Mudrika Seva is based on the Delhi ring road with major stops at AIIMS, Lajpat Nagar, Sarai Kale Khan, ITO, Delhi Gate, Kashmiri Gate, Delhi University North Campus, Model Town, Azadpur Market, Shalimar Bagh, Punjabi Bagh, Britannia Factory, Rajouri Garden, Naraina, and Delhi University South Campus.

A variant of this route, the Teevra (fast) Mudrika plies via Sarai Kale Khan, instead of passing through Nizamuddin Dargah and Pragati Maidan to join the Ring Road at Indraprastha Depot. This service has a very high frequency and a lifeline for many commuters. It also is the second longest route operated by Delhi Transport Cooperation.
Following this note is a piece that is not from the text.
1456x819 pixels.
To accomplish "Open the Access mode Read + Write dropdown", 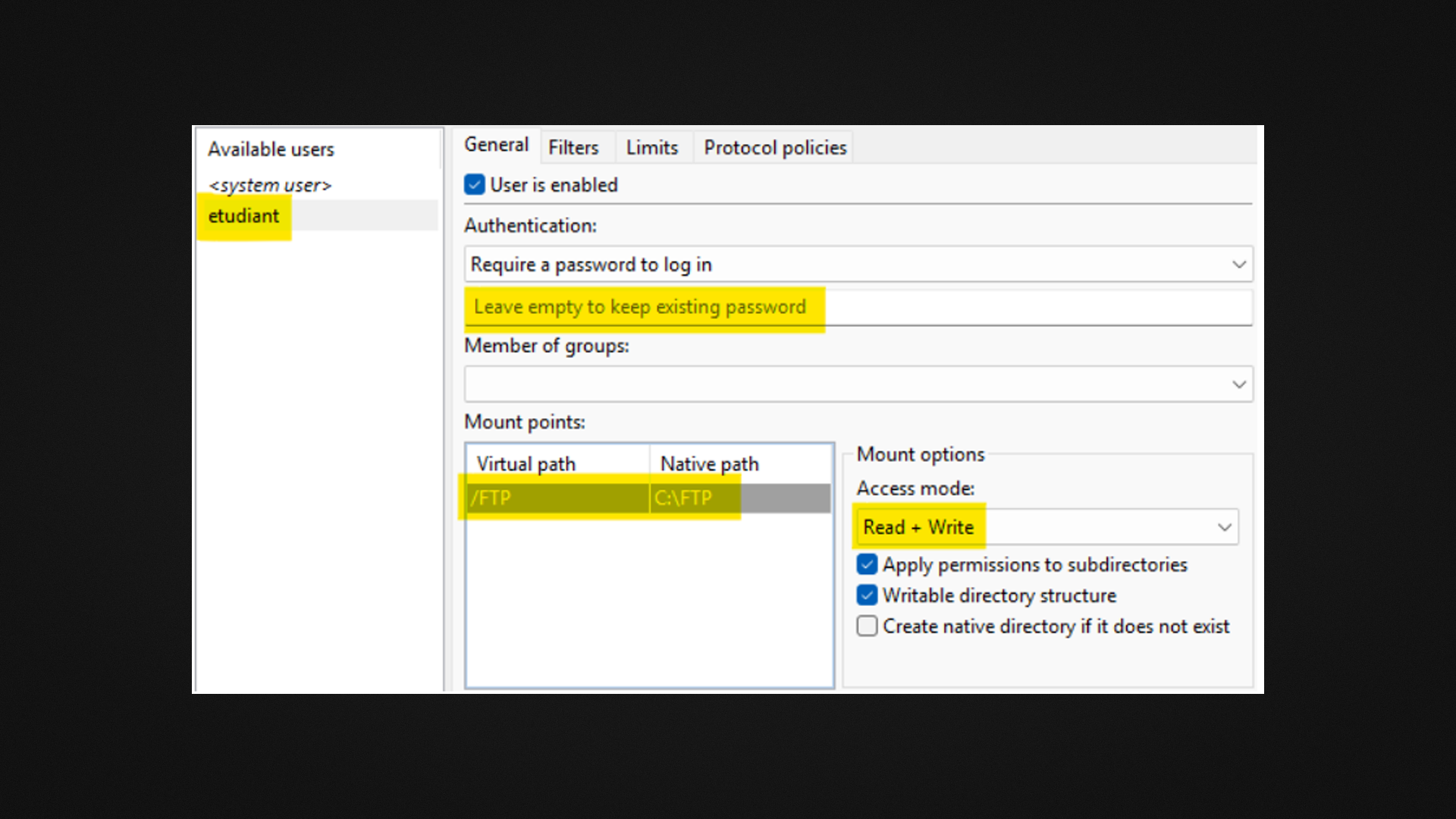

The Outer Mudrika Service (OMS) is the longest route operated by Delhi Transport Cooperation. It covers the distant parts of Delhi. It has its major stops at Anand Vihar ISBT, Laxmi Nagar, Akshardham, NH 24, Sarai Kale Khan, Ashram, Kalkaji, Okhla, Sangam Vihar, Ambedkar Nagar, Saket, Munirka, R.K. Puram, Dhaula Kuan, Janak Puri, Uttam Nagar, Peeragarhi, Pitampura, Mukarba Chowk, Burari, Wazirabad, Bhajanpura, Yamuna Vihar, Dilshad Garden and back to Anand Vihar. It takes almost 6 hours to complete this circular Trip. The total distance covered is 110 km.

The Yamuna Mudrika Service (YMS) is a circular bus route operated by Delhi Transport Cooperation in East Delhi (Trans Yamuna). The route originates from Mori Gate Terminal and terminates at Mori Gate after completing a round trip. The major stops include Mori Gate, Shashtri Park, Geeta colony, Ganesh Nagar, Mayur Vihar, Trilokpuri, Kalyanpuri, Anand Vihar ISBT, Seemapuri, Nand Nagari, Yamuna Vihar, Bhajanpura and back to Mori Gate.